The actinide uranium, well known from nuclear power cycle, plays also a role in rare earth production. The rare earth ores contain, apart from various other components, the actinides uranium and thorium occur as undesired constituents. To facilitate the production of rare earth elements, uranium and thorium have to be removed. Due to their modifiable selectivity and solubility calix[n]arenes are interesting compounds for the extraction of actinides and lanthanides. The chalice-like macrocyclic molecules consist of para-substituted phenolic units. The para-substitution determines the solubility of the molecule and the hydroxyl groups serve either directly as complexation site or can be further functionalized to adjust the selectivity of the calix[n]arene.
Several calix[4]arenes with affinity towards actinides or lanthanides are available. These are to be applied to eliminate uranium (IV)/(VI) and thorium from ore concentrates and subsequently, to separate lanthanides. The separation method based on liquid-liquid extraction utilizing the calix[4]arenes. Thereby metal calix[4]arene complexes are formed in the organic phase. For better process understanding we investigated the mechanisms of uranium interaction with the synthesized calix[4]arenes by UV-Vis spectroscopy, TRLFS, isothermal titration calorimetry, single crystal XRD and extraction experiments. The calix[4]arene modified with 8-hydroxychinolin derivatives called L1 is one of the new calix[4]arenes. It achieves a U(VI) extraction yield between 90 to 100 % in the pH range of 4 to 9. It possesses two potential binding sites for U(VI). Stoichiometry determination by the Job´s Plot from UV-Vis data indicates a ligand to metal ratio of 1:2 (Fig. 1). The calix[4]arene-L1 complex absorbs at 280 nm. During spectrophotometric titration of L1 with U(VI) in acetonitrile the absorption maximum decreases and new peaks at 318, 360 and 525 nm occur. Luminescence signals of L1 and uranyl nitrate in acetonitrile are weakened by complex formation. First microcalorimetric measurements confirm the binding of two metal ions by L1. All measurements in solution were carried out at 25°C. In addition to the UV-Vis spectroscopy and isothermal titration calorimetry, the capillary electrophoresis is to be used for determining stability constants.

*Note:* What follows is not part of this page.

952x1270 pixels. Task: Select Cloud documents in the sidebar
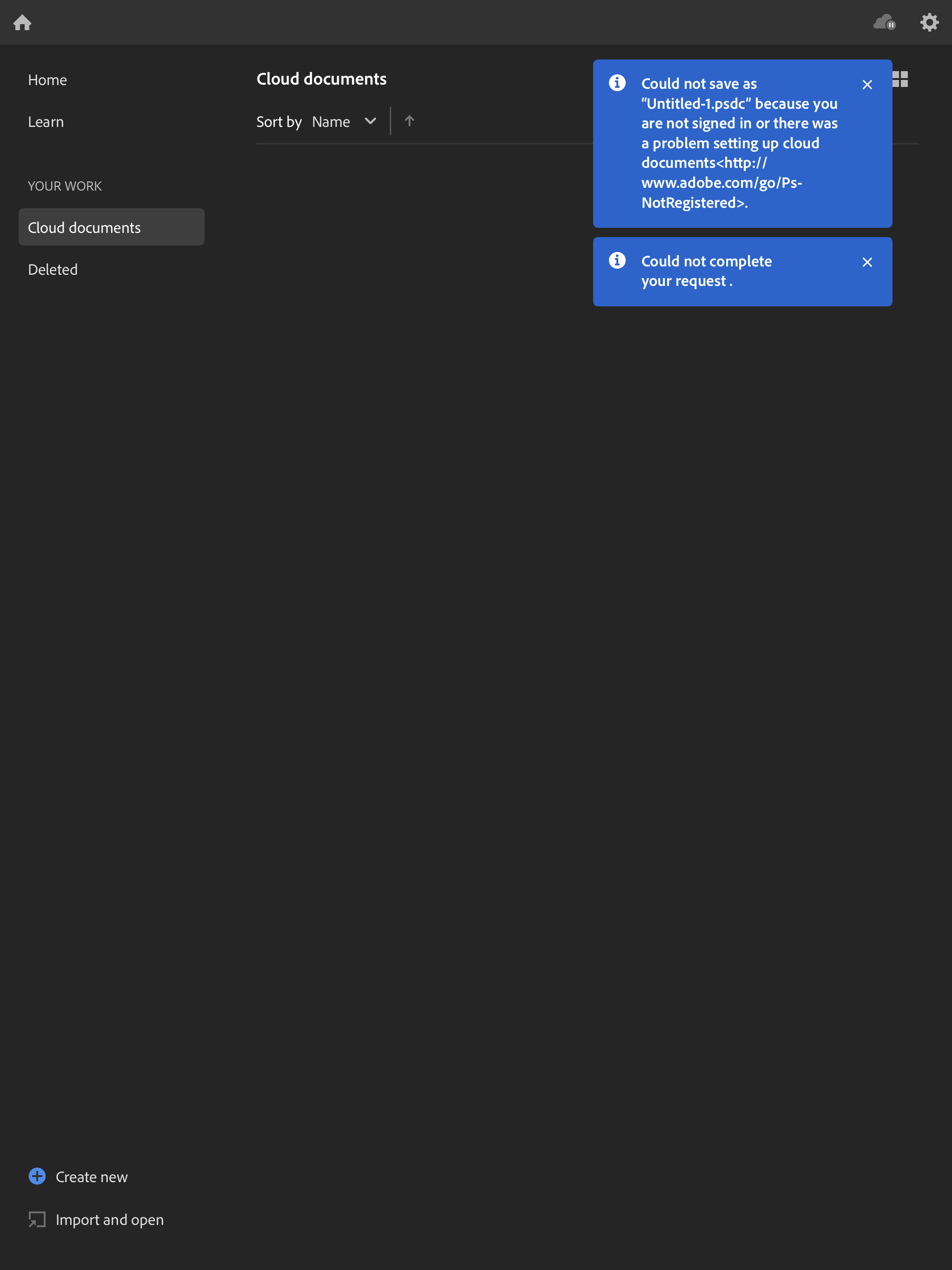click(84, 227)
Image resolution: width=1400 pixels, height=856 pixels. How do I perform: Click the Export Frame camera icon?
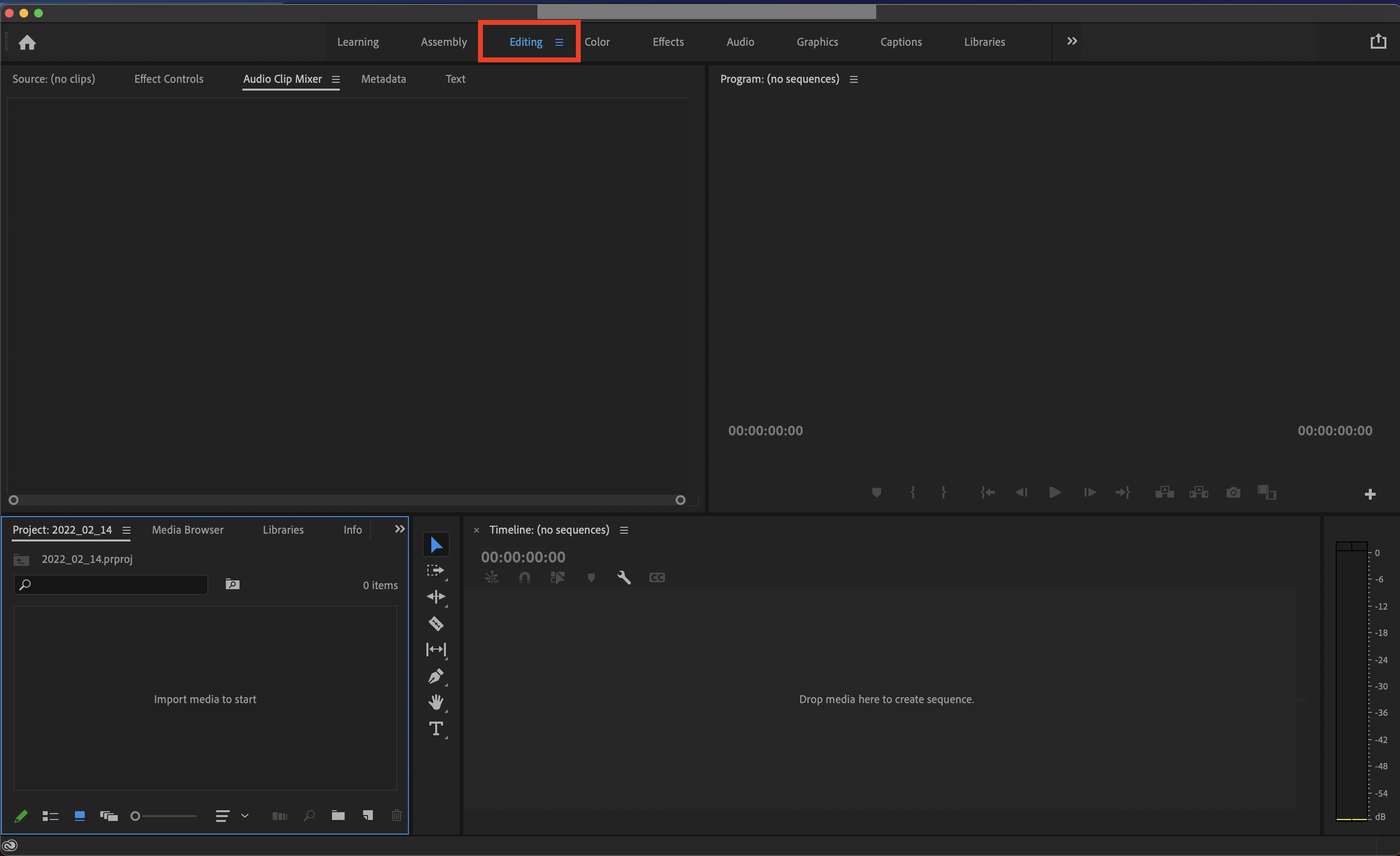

Whereas in solution a stoichiometry of 1:2 is obviously preferred, the single crystal XRD analysis reveals a formation of a 1:1 U(VI)-L1 complex (Fig. 2). Thereby the hexavalent uranyl ion is coordinated by the singly deprotonated ligand via a N2O2 donor set. The charge is compensated by an additional coordinated nitrate ion. To complete the structure information of the formed U(VI)-L1 complex in solution mass spectrometric and NMR measurements as well as theoretical studies are currently performed. In addition, for better understanding the complexation properties of L1 the interaction with U(IV) and Th(IV) is studied.